It is snowing outside and the Carnahan household couldn’t be more delighted! Snow-bibs and mittens have been pulled on. Little boot prints merrily break up the smooth blanket of freshly fallen snow outside. There is a fort made of chairs and bedding set up in front of our fire-place. Tea is steeping. Home smells like cinnamon and popcorn. The anticipation of coming celebrations hang joyfully in the air.
I read a funny exhortation today about social media over the holidays. In it, the author suggests that readers cultivate contentment as they scroll through Instagrams of Christmas trees decorated to Pinterest perfection. They suggest remembering that nobody’s life is that perfect as we read too-good-to-be-true Facebook status updates. Of course, contentment is worth cultivating, and the fact is, most people aren’t very chatty about less than ideal experiences, however, this sort of rally for contentment can incline our hearts to foster sin and call it virtue.
Allow me to explain, say you see Super Crafter Suzy’s home-made ornaments and (sometimes without even realizing it) wish you could make ornaments like that. Then there is Rhonda’s photograph of a magnificent snowy landscape and you find yourself wishing you had taken it. A post about Jane’s family roasting s’mores pops up on your feed and you begin to resent your lack of fireplace, or marshmallows, or graham crackers, or chocolate. If we were to examine each of these stories, the common denominator would turn out to be you.
Comparison is one of those things we know we shouldn’t do, but it tends to slip in anyway. Comparison is a stealth ninja. It sneaks into our hearts masked as humility, “Lucille is so good at _________, I wish I was more like that.” Other times, the disguise is that hint of snark in a joke when someone asks if the cupcakes you brought are homemade, “Do I look like Martha Stewart to you?”. And then there are those times when comparison shows up in apparel fit for a pharisee, “I can’t believe so and so is actually lets her husband dress that way in public! Doesn’t she care how he looks? I can’t imagine why someone would allow that!”

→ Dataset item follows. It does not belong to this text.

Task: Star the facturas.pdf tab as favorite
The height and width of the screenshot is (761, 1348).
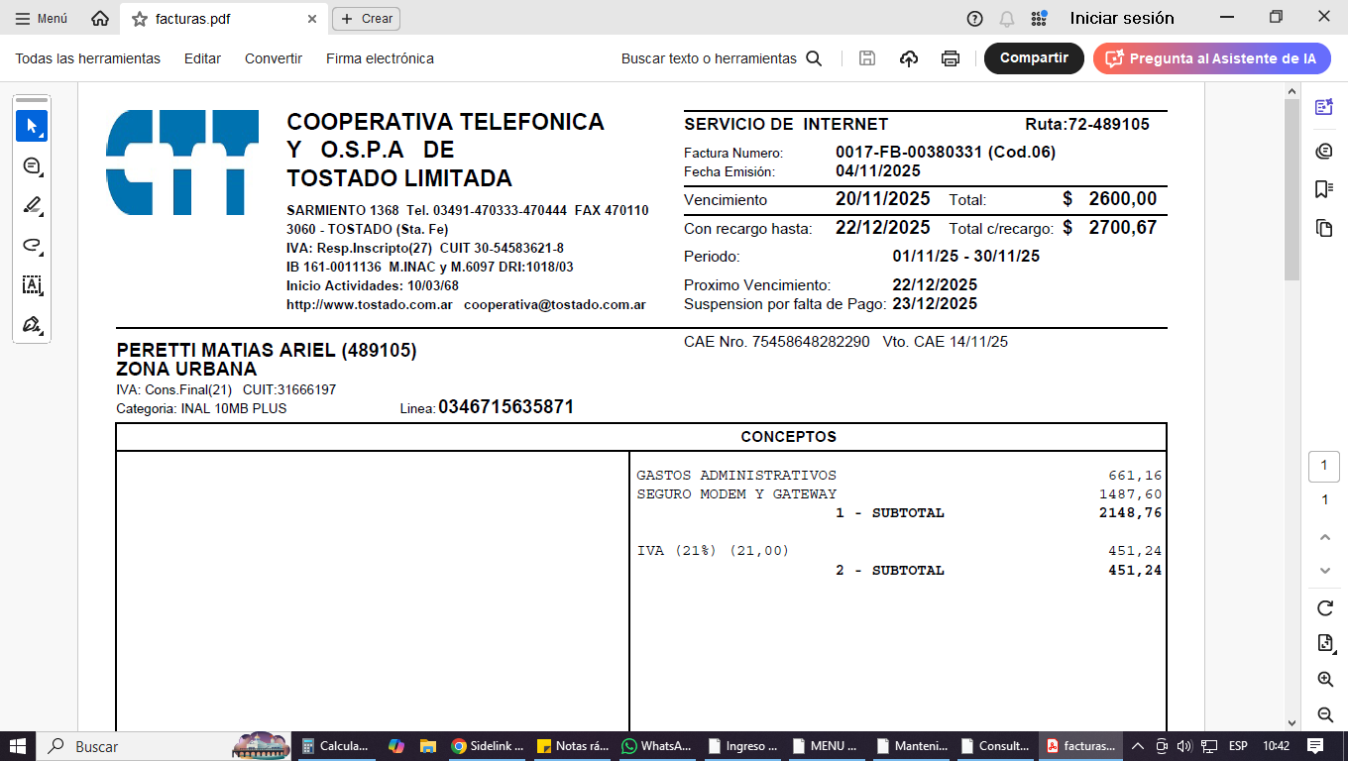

Do you see what I mean? The real problem isn’t that someone has more or less than you. The problem isn’t that someone is more or less talented, perfect, organized or pretty than you. The problem is you and that you are allowing yourself to compare.

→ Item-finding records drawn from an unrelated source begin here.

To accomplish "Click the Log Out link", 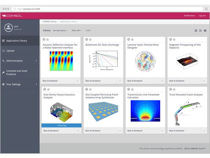I will point(202,15).
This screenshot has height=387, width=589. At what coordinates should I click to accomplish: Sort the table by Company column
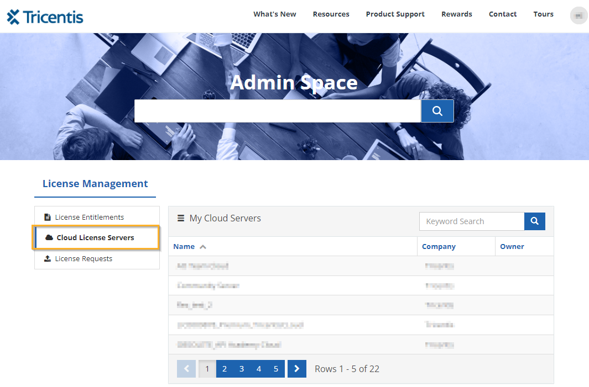click(439, 247)
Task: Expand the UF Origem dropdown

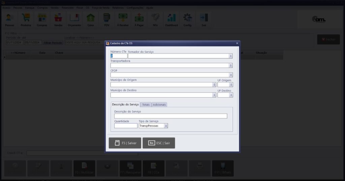Action: pos(231,85)
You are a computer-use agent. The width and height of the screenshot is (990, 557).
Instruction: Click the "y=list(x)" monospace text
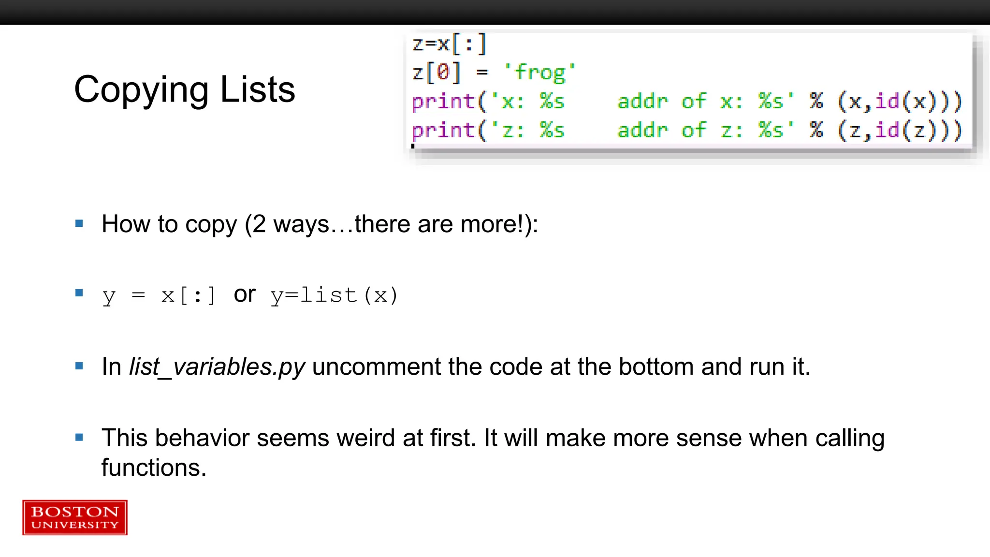point(334,295)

In Timothy Keller’s book, The Freedom of Self-Forgetfulness, he argues that low-self esteem and pride stem from the same problem. To have either, you must be focused on yourself more than anyone else. You have to be somewhat self-obsessed and I know Keller is right, because I’ve been there – I’ve done that. As Christians we are called to keep our eyes on Christ. We are to devote ourselves to Him and as we do so, a side effect is that we will begin love our neighbor more than ourselves. Keller says,
“…the essence of gospel-humility is not thinking more of myself or thinking less of myself, it is thinking of myself less.”
Instead of using the holidays as an opportunity to gripe or compare and sin, let us remember the reason we can sing and feast and give presents in the first place. Let us fix our minds on Him.

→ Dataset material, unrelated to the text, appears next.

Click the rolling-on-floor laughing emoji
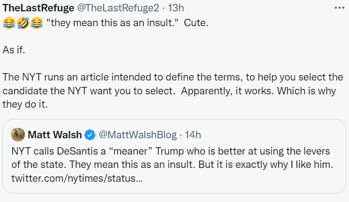Image resolution: width=349 pixels, height=202 pixels. 22,23
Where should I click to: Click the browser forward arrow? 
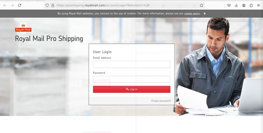(12, 5)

And the angel said to them, “Fear not, for behold, I bring you good news of great joy that will be for all the people. For unto you is born this day in the city of David a Savior, who is Christ the Lord. And this will be a sign for you: you will find a baby wrapped in swaddling cloths and lying in a manger.” And suddenly there was with the angel a multitude of the heavenly host praising God and saying,
“Glory to God in the highest,
and on earth peace among those with whom he is pleased!”